Implementation of Similarity Based Kriging in Open Source Software and Application to Uncertainty Quantification and Reduction in Hydrogeological Inversion

Wednesday, 17 December 2014
Robert Komara and David Ginsbourger, University of Bern, Bern, Switzerland
We present the implementation of Similarity Based Kriging (SBK). This approach extends Gaussian process regression (GPR) methods, typically restricted to Euclidean spaces, to spaces that are non-Euclidean or perhaps even non-metric. SBK was inspired by problems in aquifer modeling, where inputs of numerical simulations are typically curves and parameter fields, and predicting scalar or vector outputs by Kriging with such very high-dimensional inputs may seem not feasible at first.

SBK combines ideas from the distance-based set-up of Scheidt and Caers (2009) with GPR and allows calculating Kriging predictions based only on similarities between inputs rather than on their high-dimensional representation. Written in open source code, this proposed approach includes automated construction of SBK models and provides diagnostics to assess model quality both in terms of covariance fitting and internal/external prediction validation.

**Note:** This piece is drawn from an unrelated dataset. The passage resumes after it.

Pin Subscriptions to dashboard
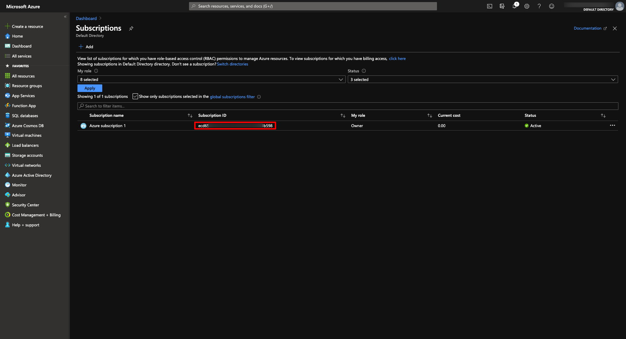 click(131, 28)
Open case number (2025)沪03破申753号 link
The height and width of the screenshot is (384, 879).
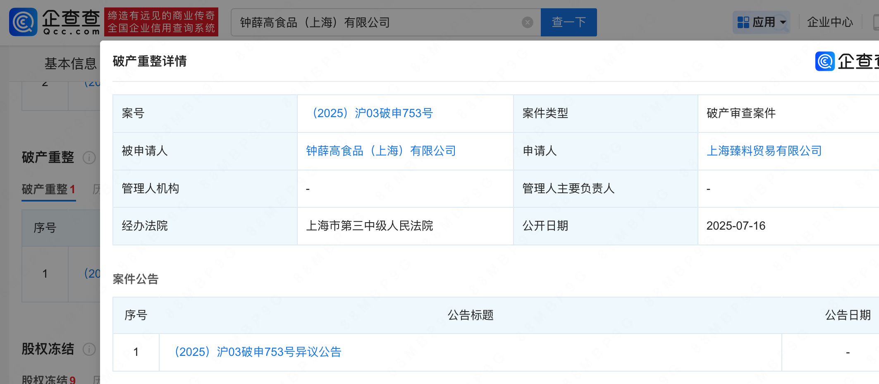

Covariance hyperparameters can be estimated both by maximum likelihood and leave-one-out cross validation relying in both cases on efficient formulas and a hybrid genetic optimization algorithm using derivatives. The determination of the best dimension for Classical multidimensional scaling (MDS) and non-metric MDS of the data will be investigated. Application of this software to real life data examples in Euclidean and non-Euclidean (dis)similarity settings will be covered and touch on aquifer modeling, hydrogeological forecasting, and sequential inverse problem solving.

In the last case, a novel approach where a variant of the expected improvement criterion is used for choosing several points at a time will be presented. This part of the method and the previous covariance hyperparameter estimation parallelize naturally and we demonstrate how to save computation time by optimally distributing function evaluations over multiple cores or processors.